Start of Excerpted text

This skill implements a production-ready PostgreSQL-based job queue with priority scheduling, batch claiming using SKIP LOCKED, and progress tracking. It is designed for services that prefer to avoid external queue brokers while retaining reliable delivery and visibility into long-running tasks. The implementation includes schema design, claim/complete/fail operations, stale-job recovery, and indexing guidance for performance.

How this skill works

Jobs are stored in a jobs table with fields for priority, status, progress, worker ownership, attempts, and timestamps. Workers claim batches via a PL/pgSQL function that selects pending jobs ordered by priority and created_at, using FOR UPDATE SKIP LOCKED to avoid race conditions. Workers update status to running/completed/failed and increment attempts; a recovery routine reverts stale claimed or running jobs back to pending when a worker times out.

When to use it

  • You need a job queue but want to avoid Redis or RabbitMQ dependencies.
  • Jobs require priority-based scheduling and ordering guarantees.
  • Long-running tasks need progress and stage visibility.
  • Jobs must survive service restarts and be recoverable.
  • Workload is moderate (under ~1000 jobs/sec) where Postgres is sufficient.

Best practices

  • Use a partial index on pending jobs (priority DESC, created_at ASC) to make claiming fast.
  • Always claim rows with FOR UPDATE SKIP LOCKED to prevent races and deadlocks.
  • Store large payloads outside the jobs table and keep job data lightweight (store references).
  • Increment attempts when claiming and honor max_attempts to avoid infinite retries.
  • Implement stale-job recovery to reset claimed jobs after a timeout rather than letting them remain locked.

Example use cases

  • Background processing for web services where adding Redis is undesirable.
  • Priority-driven task runners (e.g., user-triggered vs. background backfills).
  • Long-running media processing jobs that report progress and stages.
  • Service architectures that require guaranteed delivery with transactional visibility.
  • Small-to-medium scale batch processing where single-node Postgres is available.

FAQ

How do workers avoid claiming the same job concurrently?

The claim function uses SELECT ... FOR UPDATE SKIP LOCKED in a CTE so locked rows are skipped and only one worker can claim each job.

What happens when a worker crashes while processing a job?

A recovery routine updates jobs that have been claimed or running longer than a configured timeout back to pending and clears worker_id so they can be reclaimed.

End of Excerpted text

> Work to do
(A) In the PostgreSQL job queue text, below roughly what workload is Postgres called sufficient?
(B) Decide whether each statement agrees with the PostgreSQL job queue text. Answer yes or no for each, and quote the words of the text that decide it.
(i) Large payloads should be kept directly in the jobs table.
(ii) The recovery routine clears worker_id on the jobs it resets.
(iii) Attempts are incremented when a job is claimed.
The entries have no connection to the PostgreSQL job queue text.

Start of Data entries

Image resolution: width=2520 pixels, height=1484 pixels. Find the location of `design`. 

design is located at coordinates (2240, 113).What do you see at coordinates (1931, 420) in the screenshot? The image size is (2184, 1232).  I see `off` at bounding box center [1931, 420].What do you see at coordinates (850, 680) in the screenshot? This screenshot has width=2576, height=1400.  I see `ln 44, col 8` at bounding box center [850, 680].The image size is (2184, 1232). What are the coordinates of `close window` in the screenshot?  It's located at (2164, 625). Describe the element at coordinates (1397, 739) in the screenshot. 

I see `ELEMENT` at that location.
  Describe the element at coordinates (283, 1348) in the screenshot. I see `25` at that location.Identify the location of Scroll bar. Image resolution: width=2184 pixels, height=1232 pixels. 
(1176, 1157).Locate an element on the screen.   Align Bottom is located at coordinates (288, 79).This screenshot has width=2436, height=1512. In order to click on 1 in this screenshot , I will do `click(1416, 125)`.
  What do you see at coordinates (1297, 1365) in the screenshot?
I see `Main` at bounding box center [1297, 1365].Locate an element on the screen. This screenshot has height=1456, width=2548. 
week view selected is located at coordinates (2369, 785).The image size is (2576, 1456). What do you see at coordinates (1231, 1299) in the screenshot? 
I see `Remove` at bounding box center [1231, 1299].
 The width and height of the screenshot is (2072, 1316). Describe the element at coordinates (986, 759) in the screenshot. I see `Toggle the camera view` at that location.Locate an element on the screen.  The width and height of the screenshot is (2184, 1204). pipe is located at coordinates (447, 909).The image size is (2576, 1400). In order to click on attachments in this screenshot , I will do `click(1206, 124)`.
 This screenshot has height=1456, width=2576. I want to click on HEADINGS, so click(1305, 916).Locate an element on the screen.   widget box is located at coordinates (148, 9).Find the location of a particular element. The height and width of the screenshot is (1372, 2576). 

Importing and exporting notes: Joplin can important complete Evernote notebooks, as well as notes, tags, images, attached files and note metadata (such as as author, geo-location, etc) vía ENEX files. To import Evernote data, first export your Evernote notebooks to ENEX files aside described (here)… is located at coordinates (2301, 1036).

End of Data entries

> Task answers
(A) Under about 1,000 jobs per second.

(B)
(i) No: "Store large payloads outside the jobs table and keep job data lightweight (store references)."
(ii) Yes: "back to pending and clears worker_id so they can be reclaimed."
(iii) Yes: "Increment attempts when claiming and honor max_attempts to avoid infinite retries."